1. Dívida de campanha.

A informação elaborada após o parecer conclusivo apontou a existência de dívida de campanha, matéria que encontra regulamentação no art. 33, §§ 2° e 3°, da Resolução TSE n. 23.607/19:

Art. 33. Partidos políticos e candidatas ou candidatos podem arrecadar recursos e contrair obrigações até o dia da eleição.

(...)

§ 2º Eventuais débitos de campanha não quitados até a data fixada para a apresentação da prestação de contas podem ser assumidos pelo partido político (Lei nº 9.504/1997, art. 29, § 3º ; e Código Civil, art. 299) .

§ 3º A assunção da dívida de campanha somente é possível por decisão do órgão nacional de direção partidária, com apresentação, no ato da prestação de contas final, de:

I - acordo expressamente formalizado, no qual deverão constar a origem e o valor da obrigação assumida, os dados e a anuência da pessoa credora;

II - cronograma de pagamento e quitação que não ultrapasse o prazo fixado para a prestação de contas da eleição subsequente para o mesmo cargo;

III - indicação da fonte dos recursos que serão utilizados para a quitação do débito assumido.

(...)

 

Com efeito, o extrato de prestação de contas da candidata declara a contratação de despesas em montante de R$ 33.409,64, enquanto registra o valor de R$ 17.906,84 em despesas efetivamente pagas, ou seja, R$ 15.502,80 deixaram de ser quitados junto aos fornecedores/prestadores, de modo a configurar dívida de campanha.

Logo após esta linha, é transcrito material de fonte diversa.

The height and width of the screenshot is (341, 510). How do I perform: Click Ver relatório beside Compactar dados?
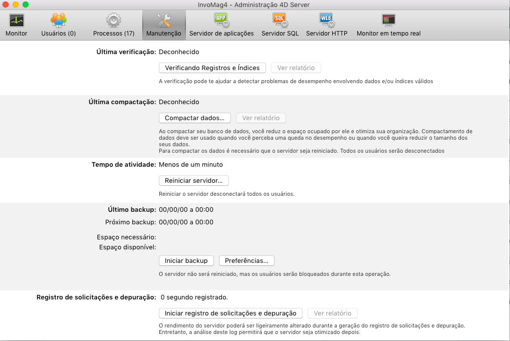pos(261,118)
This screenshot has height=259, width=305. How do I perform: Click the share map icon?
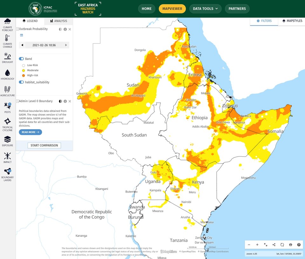(x=274, y=245)

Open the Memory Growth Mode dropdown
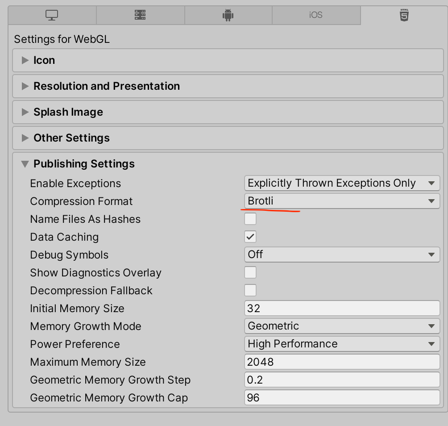point(342,326)
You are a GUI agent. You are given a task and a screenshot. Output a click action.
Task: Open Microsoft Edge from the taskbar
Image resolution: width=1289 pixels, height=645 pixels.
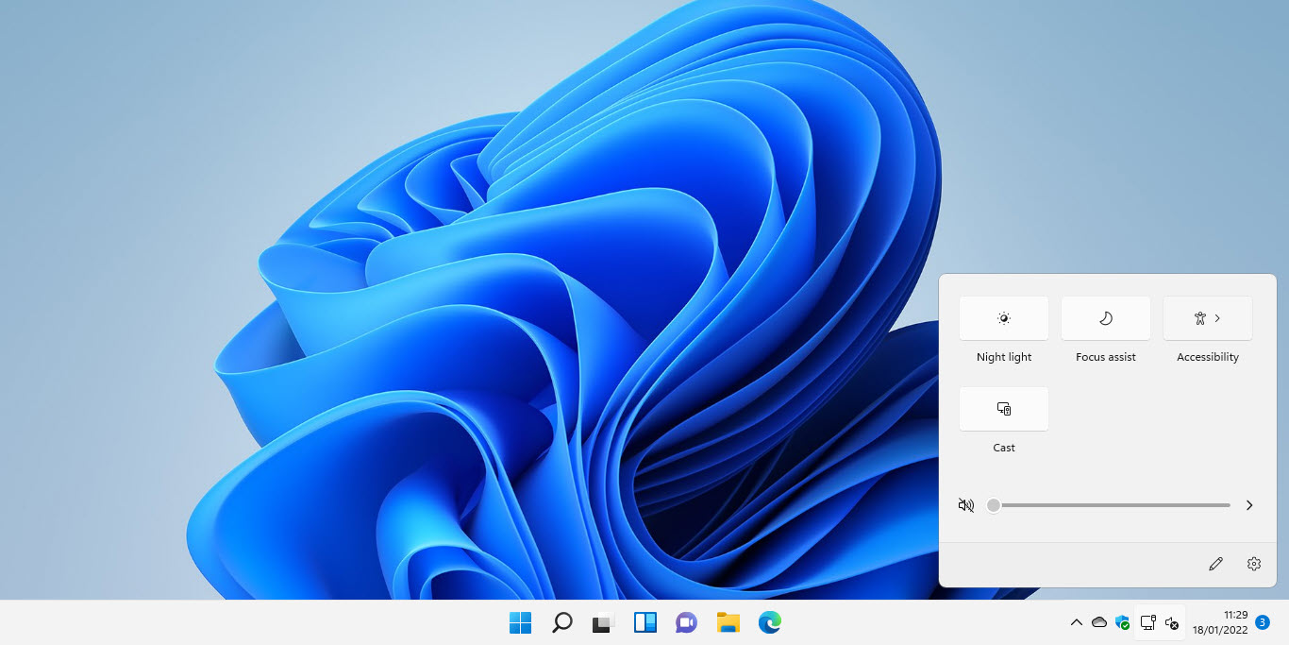(x=769, y=622)
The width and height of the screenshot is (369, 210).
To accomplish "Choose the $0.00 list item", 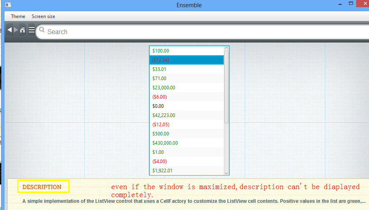I will pos(187,106).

Merece destaque parte da documentação que pretende comprovar despesas havidas com pessoal (quatorze de R$ 590,00 e três de R$ 820,00). Nesses casos, foram juntados meros recibos, a maioria deles assinados pela própria candidata, que os “representaria” no ato. Por óbvio, trata-se de documentos absolutamente nulos, desprovidos de valor probatório. 

Ademais, a prestadora acostou, no ID 45211357, Termo de Assunção de Dívida, Cronograma de Quitação e Anuência do Credor.

Porém, os documentos não estão assinados pelo Diretório Estadual do União Brasil/RS, bem como resta ausente a autorização do órgão nacional para assunção da dívida pelo órgão partidário da respectiva circunscrição, conforme dispositivos referidos. Ademais, no campo para assinatura de alguns dos credores consta o registro “CIENTE PORÉM NÃO ASSINOU A TEMPO DE ENVIO”.

Por todo o exposto, inequívoca a configuração da irregularidade no montante total de R$ 15.502,80.

No entanto, o valor apontado como irregular não está sujeito a recolhimento ao Tesouro Nacional. Com efeito, o Tribunal Superior Eleitoral tem entendido que as dívidas de campanha consistem em categoria com regulamentação específica, que não prevê o recolhimento de valores em caso de infringência, restringindo-se o art. 34 da Resolução TSE n. 23.607/19 a estabelecer a possibilidade de desaprovação das contas:

Art. 34. A existência de débitos de campanha não assumidos pelo partido, na forma prevista no § 3º do art. 33 desta Resolução, será aferida na oportunidade do julgamento da prestação de contas da candidata ou do candidato e poderá ser considerada motivo para sua rejeição.

 

Nesse sentido:

DIREITO ELEITORAL. ELEIÇÕES 2018. RECURSO ESPECIAL ELEITORAL. PRESTAÇÃO DE CONTAS. DEPUTADO FEDERAL. DÍVIDA DE CAMPANHA. INEXISTÊNCIA DE OBRIGAÇÃO DE DEVOLUÇÃO DA QUANTIA AO ERÁRIO. REJEIÇÃO DAS CONTAS. NEGATIVA DE SEGUIMENTO.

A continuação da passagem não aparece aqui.